Every issue I brought up is independent of the MS platform. Microsoft
may have helped push XML into places it wasn't ready to go, but I think
it would have ended up there anyway.
> It's really scary to see that someone who's apparently been in charge
of
> Microsoft's XML efforts for seven years still doesn't get the
difference
> between children and child elements, and hasn't noticed there's a
reason
> that DOM has getChildNodes() and getElementsByTagName().
I may not have been clear, but the point of my writeup was to articulate
the problems that my customers experience. I like to believe I know how
to write a decent XML app, but I often see programmers new to XML using
getChildNodes() when I wish they were using getElementsByTagName() or
selectSingleNode(). My arguments, are not about what the XML experts
do, but rather about what problems the non-experts encounter.
> If Microsoft-platform developers are confused about the significance
of
> white space, it's because Microsoft deliberately deviated from the
> specifications when writing their implementations, not because there's
> anything fundamentally confusing about white space.
Or possibly because we found that lots of our customers were confused?
MSXML's DOM has the option to preserve whitespace, but we found that
most of our users preferred that option off by default.

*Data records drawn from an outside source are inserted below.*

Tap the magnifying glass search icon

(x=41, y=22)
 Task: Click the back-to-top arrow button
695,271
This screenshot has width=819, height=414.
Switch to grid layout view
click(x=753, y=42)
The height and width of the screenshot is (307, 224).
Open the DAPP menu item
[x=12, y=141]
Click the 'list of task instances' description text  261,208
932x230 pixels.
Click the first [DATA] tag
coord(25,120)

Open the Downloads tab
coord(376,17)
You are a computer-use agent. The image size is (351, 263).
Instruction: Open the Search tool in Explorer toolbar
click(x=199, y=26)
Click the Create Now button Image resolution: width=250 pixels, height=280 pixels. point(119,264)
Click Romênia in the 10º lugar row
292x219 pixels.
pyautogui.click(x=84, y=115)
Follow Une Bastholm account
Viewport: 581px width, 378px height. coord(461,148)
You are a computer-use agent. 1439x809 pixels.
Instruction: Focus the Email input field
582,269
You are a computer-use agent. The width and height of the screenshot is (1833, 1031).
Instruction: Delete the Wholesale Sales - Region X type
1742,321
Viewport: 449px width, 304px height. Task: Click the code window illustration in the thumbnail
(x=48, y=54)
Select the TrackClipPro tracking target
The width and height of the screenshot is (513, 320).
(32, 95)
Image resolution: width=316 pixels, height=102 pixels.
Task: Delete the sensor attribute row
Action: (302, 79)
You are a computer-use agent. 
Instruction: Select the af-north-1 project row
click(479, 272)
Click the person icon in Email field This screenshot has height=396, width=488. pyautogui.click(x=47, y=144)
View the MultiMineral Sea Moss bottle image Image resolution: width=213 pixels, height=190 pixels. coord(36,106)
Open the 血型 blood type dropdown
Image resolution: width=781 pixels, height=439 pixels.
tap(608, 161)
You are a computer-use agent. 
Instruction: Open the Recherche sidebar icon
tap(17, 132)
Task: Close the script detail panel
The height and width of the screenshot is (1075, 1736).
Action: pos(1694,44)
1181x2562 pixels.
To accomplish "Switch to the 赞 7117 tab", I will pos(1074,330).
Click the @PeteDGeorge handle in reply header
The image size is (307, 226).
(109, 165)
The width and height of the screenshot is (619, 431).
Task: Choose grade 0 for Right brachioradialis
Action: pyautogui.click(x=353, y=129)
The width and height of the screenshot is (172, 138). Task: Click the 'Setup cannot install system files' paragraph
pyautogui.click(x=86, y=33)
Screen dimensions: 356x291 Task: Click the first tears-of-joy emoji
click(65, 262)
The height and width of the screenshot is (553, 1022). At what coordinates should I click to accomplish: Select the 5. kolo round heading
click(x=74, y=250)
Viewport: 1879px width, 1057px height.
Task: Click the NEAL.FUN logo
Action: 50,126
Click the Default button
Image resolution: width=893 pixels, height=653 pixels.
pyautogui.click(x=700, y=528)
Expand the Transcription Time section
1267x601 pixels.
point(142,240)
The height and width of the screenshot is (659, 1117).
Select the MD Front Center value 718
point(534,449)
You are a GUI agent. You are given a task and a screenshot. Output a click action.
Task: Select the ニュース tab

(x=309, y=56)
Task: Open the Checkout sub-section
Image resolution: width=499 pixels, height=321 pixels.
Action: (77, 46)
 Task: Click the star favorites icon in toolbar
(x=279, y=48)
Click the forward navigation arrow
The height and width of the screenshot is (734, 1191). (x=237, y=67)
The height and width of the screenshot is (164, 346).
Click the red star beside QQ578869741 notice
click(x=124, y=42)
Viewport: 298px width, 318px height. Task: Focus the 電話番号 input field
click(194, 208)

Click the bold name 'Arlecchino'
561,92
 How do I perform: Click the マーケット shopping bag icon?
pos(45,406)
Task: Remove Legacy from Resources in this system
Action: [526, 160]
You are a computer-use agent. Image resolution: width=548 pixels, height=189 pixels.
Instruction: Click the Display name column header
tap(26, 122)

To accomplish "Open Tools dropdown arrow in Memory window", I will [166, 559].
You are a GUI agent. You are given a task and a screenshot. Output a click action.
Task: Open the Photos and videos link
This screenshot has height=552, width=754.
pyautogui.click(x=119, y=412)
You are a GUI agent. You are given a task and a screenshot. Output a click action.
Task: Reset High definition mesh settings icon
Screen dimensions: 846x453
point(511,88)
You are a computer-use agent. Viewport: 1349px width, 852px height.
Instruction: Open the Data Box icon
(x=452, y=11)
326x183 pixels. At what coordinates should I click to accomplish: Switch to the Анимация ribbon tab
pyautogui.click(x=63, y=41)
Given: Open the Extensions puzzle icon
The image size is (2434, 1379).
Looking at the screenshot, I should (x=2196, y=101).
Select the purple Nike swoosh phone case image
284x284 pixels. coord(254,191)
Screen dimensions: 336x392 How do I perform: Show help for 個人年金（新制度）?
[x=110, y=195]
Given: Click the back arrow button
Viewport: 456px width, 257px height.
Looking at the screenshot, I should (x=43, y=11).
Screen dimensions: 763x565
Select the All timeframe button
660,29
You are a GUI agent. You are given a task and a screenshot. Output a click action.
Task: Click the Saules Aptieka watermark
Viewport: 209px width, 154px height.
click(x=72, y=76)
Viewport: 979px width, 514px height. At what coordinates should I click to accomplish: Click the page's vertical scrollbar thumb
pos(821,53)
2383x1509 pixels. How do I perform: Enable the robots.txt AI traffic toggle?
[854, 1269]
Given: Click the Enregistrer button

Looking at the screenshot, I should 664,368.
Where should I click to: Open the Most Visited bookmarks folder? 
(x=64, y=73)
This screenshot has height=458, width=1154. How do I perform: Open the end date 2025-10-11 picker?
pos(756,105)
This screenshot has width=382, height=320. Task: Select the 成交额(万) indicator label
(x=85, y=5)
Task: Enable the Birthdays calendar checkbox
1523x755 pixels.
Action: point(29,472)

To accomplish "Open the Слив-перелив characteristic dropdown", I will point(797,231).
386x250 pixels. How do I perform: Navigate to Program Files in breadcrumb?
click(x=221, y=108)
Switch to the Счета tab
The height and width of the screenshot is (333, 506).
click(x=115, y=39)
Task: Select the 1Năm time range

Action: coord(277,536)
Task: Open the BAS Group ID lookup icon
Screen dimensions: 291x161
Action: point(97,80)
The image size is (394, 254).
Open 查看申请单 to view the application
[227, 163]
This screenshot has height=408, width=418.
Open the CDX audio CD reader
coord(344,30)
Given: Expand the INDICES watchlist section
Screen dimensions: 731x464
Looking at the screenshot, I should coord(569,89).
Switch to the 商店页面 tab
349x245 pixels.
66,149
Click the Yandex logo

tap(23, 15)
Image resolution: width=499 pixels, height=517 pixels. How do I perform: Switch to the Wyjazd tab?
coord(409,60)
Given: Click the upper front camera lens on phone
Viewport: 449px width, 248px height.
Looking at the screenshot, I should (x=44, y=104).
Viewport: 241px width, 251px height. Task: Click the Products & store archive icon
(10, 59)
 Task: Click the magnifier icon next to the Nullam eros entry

> As to the issue of allowed characters, all I can say Microsoft
> developers must not be as smart as I thought. Xerces checks this in
> O(log N). XOM manages it in O(1).
MSXML and System.Xml are both O(1), but the issue is the constant
factor. We could probably parse 5% faster if the rules were simpler. (I
haven't done perf investigation into this in years... but that number is
under what I found when I last looked at it). Keeping code/data in the
L1/L2 cache is becoming increasingly critical for performance, and
aspects of XML such as this that make that difficult are part of why I
regularly have to struggle with perf conscious developers wanting to
write their own parsers, which skip these checks.
> The one thing that's mildly interesting in his article is the claim
that
> the Unicode 2.0 character repertoire has caused real problems for some
> Asian Microsoft customers. I've heard this claim before, but I've
never
> been able to verify it. If he's got real data, I'd like to see it.
Which
> missing characters were needed? And were they really needed in markup
> and not text? (This is a very common source of confusion.)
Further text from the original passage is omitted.